CAP education session about breast core needle biopsies
April 8, 2015
In this 2015 video, Dr. SenGupta talks about breast core needle biopsies, including the correlation of specimen size with upgrade rates
Watch as Dr. Sandip SenGupta talks about breast core needle biopsies, including the correlation of specimen size with upgrade rates. He also talks about the following topics:
- The importance of imaging and pathology correlations
- Selected diagnostic and management problems
- What to include in the surgical pathology report
- Quality assurance and improvement in breast pathology
CAP education session about breast core needle biopsies
About the presenter, Dr. Sandip SenGupta
Sandip SenGupta, MD, FRCPC, FCAP, CCPE, is the Deputy Head and Professor of the Department of Pathology and Molecular Medicine at Queen’s University in Kingston, Ontario, Canada. In 1983, he completed his undergraduate medical education at the University of Ottawa and his postgraduate education in General Pathology at Queen’s and has been a full-time faculty member in the Faculty of Health Sciences since 1988. Since 2012, he’s held a cross-appointment in the Department of Oncology. Dr. SenGupta has served as the President of the KGH-HDH Medical Staff Association, President of the Ontario Association of Pathologists and President of the Canadian Association of Pathologists.
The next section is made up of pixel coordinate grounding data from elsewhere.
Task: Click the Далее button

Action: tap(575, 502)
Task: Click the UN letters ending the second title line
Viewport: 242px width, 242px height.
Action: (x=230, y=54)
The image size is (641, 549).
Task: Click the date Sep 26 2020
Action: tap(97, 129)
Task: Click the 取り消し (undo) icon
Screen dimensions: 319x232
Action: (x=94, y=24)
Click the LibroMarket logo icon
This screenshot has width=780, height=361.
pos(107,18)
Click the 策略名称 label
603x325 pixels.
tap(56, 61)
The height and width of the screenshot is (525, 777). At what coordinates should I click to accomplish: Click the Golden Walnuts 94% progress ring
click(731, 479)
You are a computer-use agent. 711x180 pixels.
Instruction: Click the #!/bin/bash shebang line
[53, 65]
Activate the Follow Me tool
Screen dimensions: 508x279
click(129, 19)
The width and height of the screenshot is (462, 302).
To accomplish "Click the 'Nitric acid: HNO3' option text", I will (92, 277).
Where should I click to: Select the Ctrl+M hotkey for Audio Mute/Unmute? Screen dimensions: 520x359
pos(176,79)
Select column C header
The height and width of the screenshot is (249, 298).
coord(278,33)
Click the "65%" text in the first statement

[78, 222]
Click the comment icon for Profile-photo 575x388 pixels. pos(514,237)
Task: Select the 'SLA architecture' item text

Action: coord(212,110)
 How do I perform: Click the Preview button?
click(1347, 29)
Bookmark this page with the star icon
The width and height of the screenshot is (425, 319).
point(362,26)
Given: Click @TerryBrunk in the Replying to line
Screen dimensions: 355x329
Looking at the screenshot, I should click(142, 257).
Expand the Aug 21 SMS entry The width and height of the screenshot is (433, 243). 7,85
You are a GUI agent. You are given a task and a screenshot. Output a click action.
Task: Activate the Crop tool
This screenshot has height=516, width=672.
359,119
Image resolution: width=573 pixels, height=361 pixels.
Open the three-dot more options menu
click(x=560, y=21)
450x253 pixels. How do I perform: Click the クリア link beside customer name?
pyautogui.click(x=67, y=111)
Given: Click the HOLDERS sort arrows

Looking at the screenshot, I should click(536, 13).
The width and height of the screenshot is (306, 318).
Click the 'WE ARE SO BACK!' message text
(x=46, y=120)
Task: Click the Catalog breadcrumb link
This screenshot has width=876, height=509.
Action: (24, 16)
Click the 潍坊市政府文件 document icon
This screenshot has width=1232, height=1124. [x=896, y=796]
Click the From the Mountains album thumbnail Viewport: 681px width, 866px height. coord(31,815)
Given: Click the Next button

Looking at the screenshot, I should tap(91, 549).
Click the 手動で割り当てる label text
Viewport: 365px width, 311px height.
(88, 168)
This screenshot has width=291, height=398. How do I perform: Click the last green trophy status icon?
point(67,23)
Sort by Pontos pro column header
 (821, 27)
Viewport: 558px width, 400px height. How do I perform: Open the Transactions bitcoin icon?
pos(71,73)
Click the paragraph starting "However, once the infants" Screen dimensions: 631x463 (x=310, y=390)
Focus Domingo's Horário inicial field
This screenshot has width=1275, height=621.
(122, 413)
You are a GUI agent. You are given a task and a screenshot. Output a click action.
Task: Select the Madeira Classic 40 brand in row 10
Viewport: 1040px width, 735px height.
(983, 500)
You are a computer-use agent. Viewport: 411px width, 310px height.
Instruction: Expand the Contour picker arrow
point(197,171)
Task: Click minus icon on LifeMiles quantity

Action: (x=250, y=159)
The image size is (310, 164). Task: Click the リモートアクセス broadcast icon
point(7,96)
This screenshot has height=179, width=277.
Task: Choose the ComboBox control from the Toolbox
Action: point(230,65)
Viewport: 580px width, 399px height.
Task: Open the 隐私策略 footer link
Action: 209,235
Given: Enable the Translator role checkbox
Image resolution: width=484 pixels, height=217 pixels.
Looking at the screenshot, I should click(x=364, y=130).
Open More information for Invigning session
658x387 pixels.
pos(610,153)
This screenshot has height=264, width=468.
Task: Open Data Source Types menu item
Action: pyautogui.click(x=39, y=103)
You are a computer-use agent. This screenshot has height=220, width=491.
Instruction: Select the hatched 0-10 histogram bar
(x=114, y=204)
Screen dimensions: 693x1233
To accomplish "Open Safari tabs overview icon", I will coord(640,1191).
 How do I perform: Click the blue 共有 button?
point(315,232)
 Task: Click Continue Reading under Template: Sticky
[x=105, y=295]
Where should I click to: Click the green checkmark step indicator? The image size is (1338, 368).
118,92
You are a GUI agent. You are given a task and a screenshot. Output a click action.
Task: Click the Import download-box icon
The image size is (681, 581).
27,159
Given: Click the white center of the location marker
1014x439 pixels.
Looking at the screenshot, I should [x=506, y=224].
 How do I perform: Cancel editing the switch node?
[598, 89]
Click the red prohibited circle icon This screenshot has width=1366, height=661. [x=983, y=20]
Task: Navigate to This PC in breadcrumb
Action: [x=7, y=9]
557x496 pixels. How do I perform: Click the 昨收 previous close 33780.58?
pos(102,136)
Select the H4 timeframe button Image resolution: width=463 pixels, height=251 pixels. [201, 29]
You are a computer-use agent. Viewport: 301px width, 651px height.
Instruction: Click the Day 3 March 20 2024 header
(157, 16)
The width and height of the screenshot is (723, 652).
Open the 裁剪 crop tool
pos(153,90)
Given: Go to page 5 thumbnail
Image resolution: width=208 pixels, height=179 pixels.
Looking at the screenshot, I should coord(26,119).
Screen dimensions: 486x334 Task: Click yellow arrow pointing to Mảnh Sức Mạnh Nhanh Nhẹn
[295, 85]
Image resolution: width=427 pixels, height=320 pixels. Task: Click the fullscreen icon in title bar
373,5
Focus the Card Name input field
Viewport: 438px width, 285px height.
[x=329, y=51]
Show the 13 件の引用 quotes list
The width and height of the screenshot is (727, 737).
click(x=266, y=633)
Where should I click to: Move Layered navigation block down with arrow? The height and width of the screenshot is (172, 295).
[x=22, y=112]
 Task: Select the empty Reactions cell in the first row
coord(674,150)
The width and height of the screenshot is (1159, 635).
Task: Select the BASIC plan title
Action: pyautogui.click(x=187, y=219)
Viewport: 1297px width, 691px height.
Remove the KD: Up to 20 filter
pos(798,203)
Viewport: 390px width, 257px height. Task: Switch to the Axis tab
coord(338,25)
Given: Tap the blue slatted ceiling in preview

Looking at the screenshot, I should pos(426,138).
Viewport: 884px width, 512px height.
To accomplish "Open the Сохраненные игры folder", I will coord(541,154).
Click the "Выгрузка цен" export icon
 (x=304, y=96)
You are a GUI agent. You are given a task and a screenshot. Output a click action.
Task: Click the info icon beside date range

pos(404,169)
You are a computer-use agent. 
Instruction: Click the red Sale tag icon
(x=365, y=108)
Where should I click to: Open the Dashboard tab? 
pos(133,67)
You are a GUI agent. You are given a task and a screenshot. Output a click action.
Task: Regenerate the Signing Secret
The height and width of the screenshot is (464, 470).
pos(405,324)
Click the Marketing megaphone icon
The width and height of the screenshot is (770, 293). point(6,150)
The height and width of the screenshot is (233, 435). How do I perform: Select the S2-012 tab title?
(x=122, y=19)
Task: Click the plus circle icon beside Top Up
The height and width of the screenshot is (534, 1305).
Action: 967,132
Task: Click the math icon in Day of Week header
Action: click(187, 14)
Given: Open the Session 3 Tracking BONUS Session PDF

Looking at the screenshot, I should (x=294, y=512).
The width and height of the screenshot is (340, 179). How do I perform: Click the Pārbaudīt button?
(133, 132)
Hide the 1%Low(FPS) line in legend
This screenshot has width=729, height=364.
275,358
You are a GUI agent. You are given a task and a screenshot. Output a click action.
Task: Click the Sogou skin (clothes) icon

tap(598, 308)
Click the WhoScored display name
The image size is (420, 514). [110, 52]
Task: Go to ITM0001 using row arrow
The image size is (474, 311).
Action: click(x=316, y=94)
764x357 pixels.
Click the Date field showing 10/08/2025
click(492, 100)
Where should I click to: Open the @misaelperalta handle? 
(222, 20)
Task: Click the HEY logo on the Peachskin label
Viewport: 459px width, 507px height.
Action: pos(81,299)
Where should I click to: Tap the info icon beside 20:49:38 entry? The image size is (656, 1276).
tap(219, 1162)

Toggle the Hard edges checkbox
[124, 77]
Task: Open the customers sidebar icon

He is the Chair of the Breast National Cancer Pathology and Staging Multidisciplinary Expert Panel at the Canadian Partnership Against Cancer.
About the CAP education sessions
The Partnership, the Canadian Association of Pathologists (CAP-ACP), and Cancer Care Ontario (CCO) have organized this College of American Pathologists (CAP) education session.
In July 2009, the CAP-ACP endorsed the cancer protocols developed by CAP as the Canada-wide standard for all cancer-pathology reporting. To date, CAP protocols have been implemented in six Canadian provinces with the CAP-ACP’s support.
The protocols help pathologists to report effectively about diagnostic and prognostic findings, which are critical to patient care and the collection of collaborative stage data. The protocols were developed by multidisciplinary teams and are supported by CAP in both paper and electronic formats.